____ Extracted records

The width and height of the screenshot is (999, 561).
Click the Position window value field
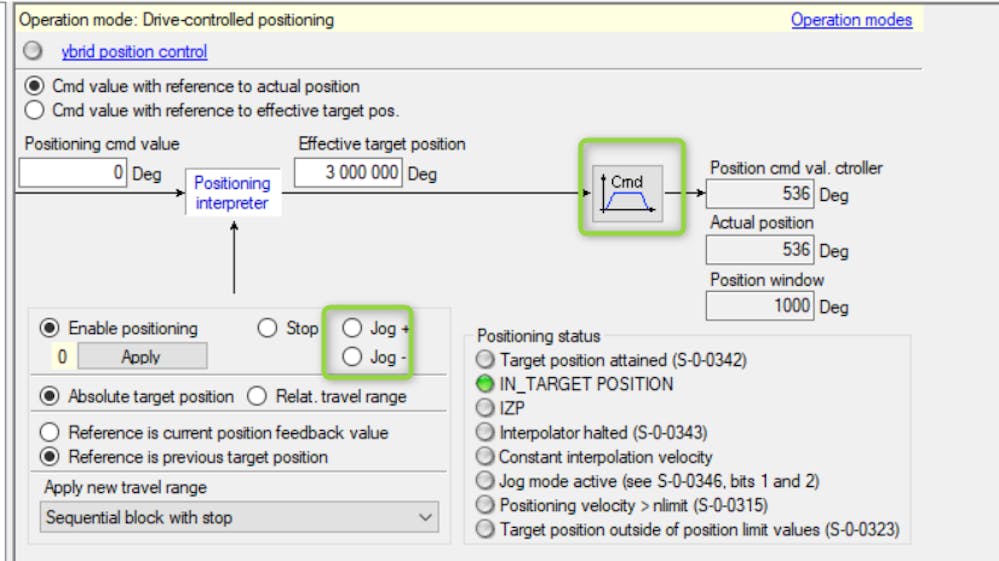coord(760,306)
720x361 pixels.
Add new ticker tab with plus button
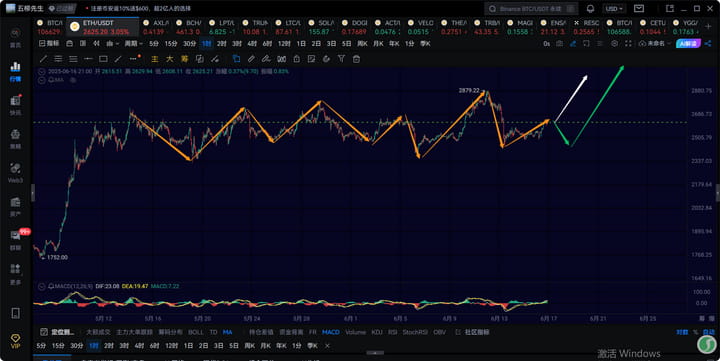tap(708, 27)
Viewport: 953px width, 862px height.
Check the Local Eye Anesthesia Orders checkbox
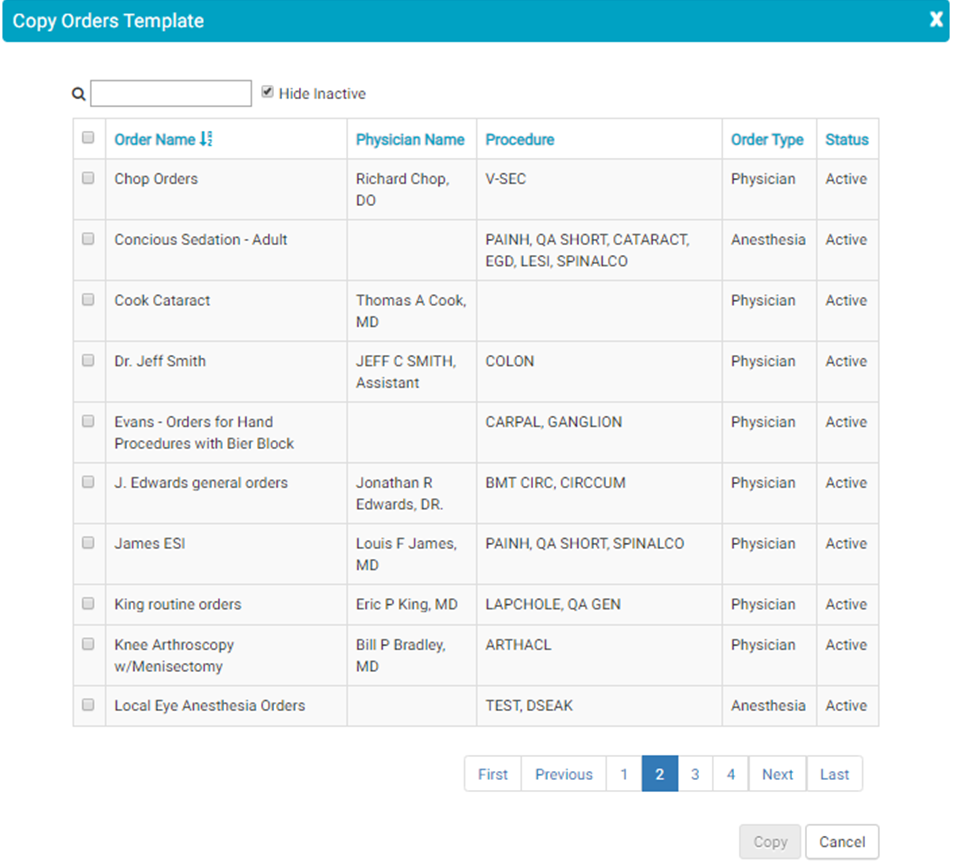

________

Your task: Write the records out exactly once more, leaving off the pictures.

Solution for this exercise:
The width and height of the screenshot is (999, 561).
Click the Position window value field
coord(760,306)
720x361 pixels.
Add new ticker tab with plus button
tap(708, 27)
Viewport: 953px width, 862px height.
Check the Local Eye Anesthesia Orders checkbox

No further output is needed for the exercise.